What is being asked: Rewrite the passage on the two Parises from "On December 1, 2018: riots" to "the 2016 agreement.", swapping "riots" for "protests" each time it appears.

A Tale of Two Parises

Jack Rusk
3.19.2019

Their solutions are our problems.

On December 1, 2018: riots in Paris, four hundred people in custody, nearly 150 injured. Two days later, UN Secretary-General António Guterres evokes a different Paris, taking the stage at the UN Climate Conference in Katowice, Poland: “Katowice must ensure that the bonds of trust established in Paris will endure.”

The first Paris, the city of riots, is the site of the gilets jaunes, or yellow vests, a popular movement against a fuel tax levied to encourage a transition to renewable energy. The second Paris is the Paris of the 2016 Agreement on Climate Change. This agreement set out a road map to reduced carbon emissions, slowing global climate change. The fuel tax of the Paris rioters is precisely the sort of mechanism specified by the 2016 agreement.

Fuel tax or none, there’s a general feeling that something has to be done to prevent climate change. “It is hard,” Guterres continued, “to overstate the urgency of the situation.” He is right. Things are bad. But the protestors who fill the streets in France refuse to be hailed by this urgency, facing more immediate struggles. Their unwillingness to accept this urgency forces us to ask how, precisely, we might build the political will to confront the problem, and who will be forced to bear the consequences.

Data shown:
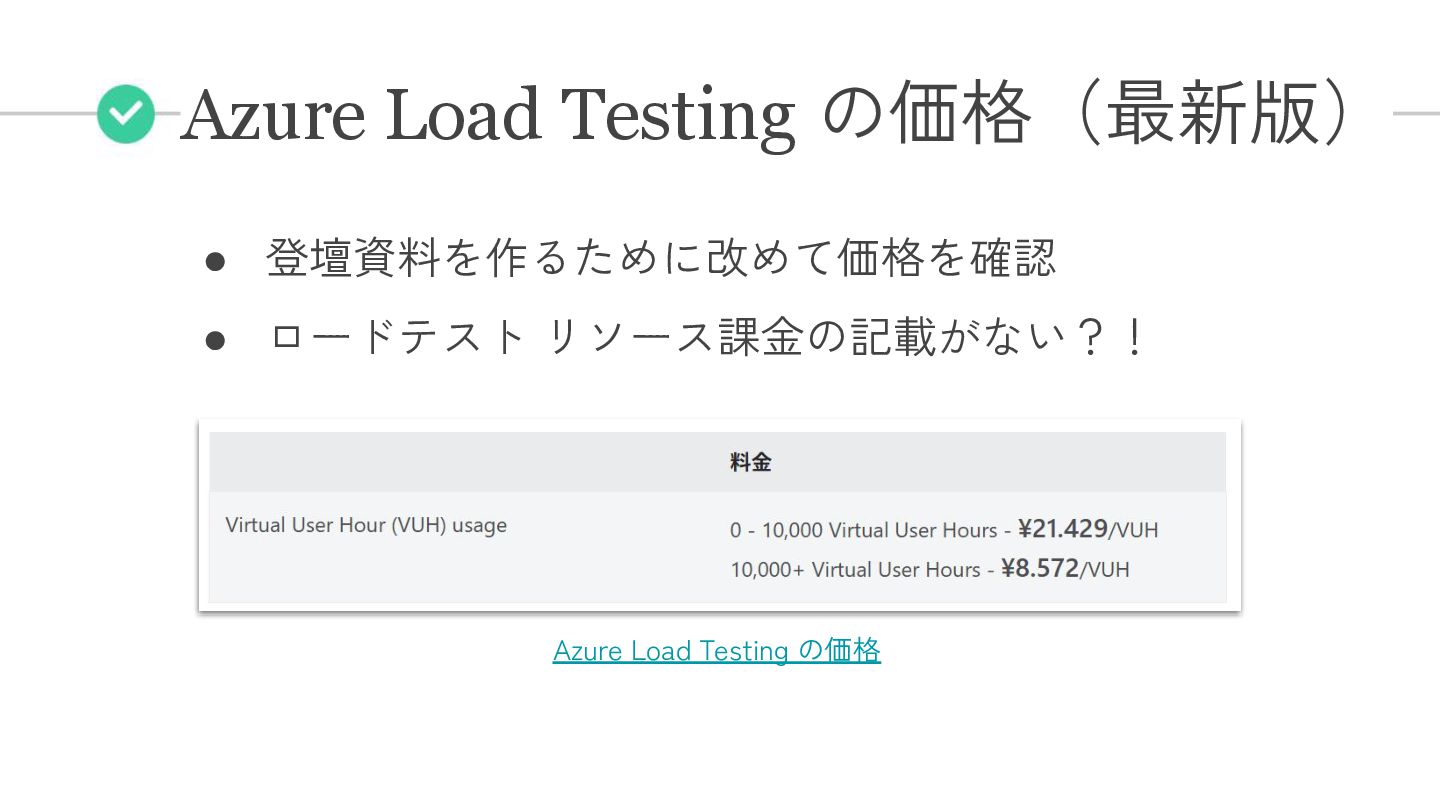
Task: Open the "Azure Load Testing の価格" hyperlink
Action: coord(716,651)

Task output:
On December 1, 2018: protests in Paris, four hundred people in custody, nearly 150 injured. Two days later, UN Secretary-General António Guterres evokes a different Paris, taking the stage at the UN Climate Conference in Katowice, Poland: “Katowice must ensure that the bonds of trust established in Paris will endure.”

The first Paris, the city of protests, is the site of the gilets jaunes, or yellow vests, a popular movement against a fuel tax levied to encourage a transition to renewable energy. The second Paris is the Paris of the 2016 Agreement on Climate Change. This agreement set out a road map to reduced carbon emissions, slowing global climate change. The fuel tax of the Paris rioters is precisely the sort of mechanism specified by the 2016 agreement.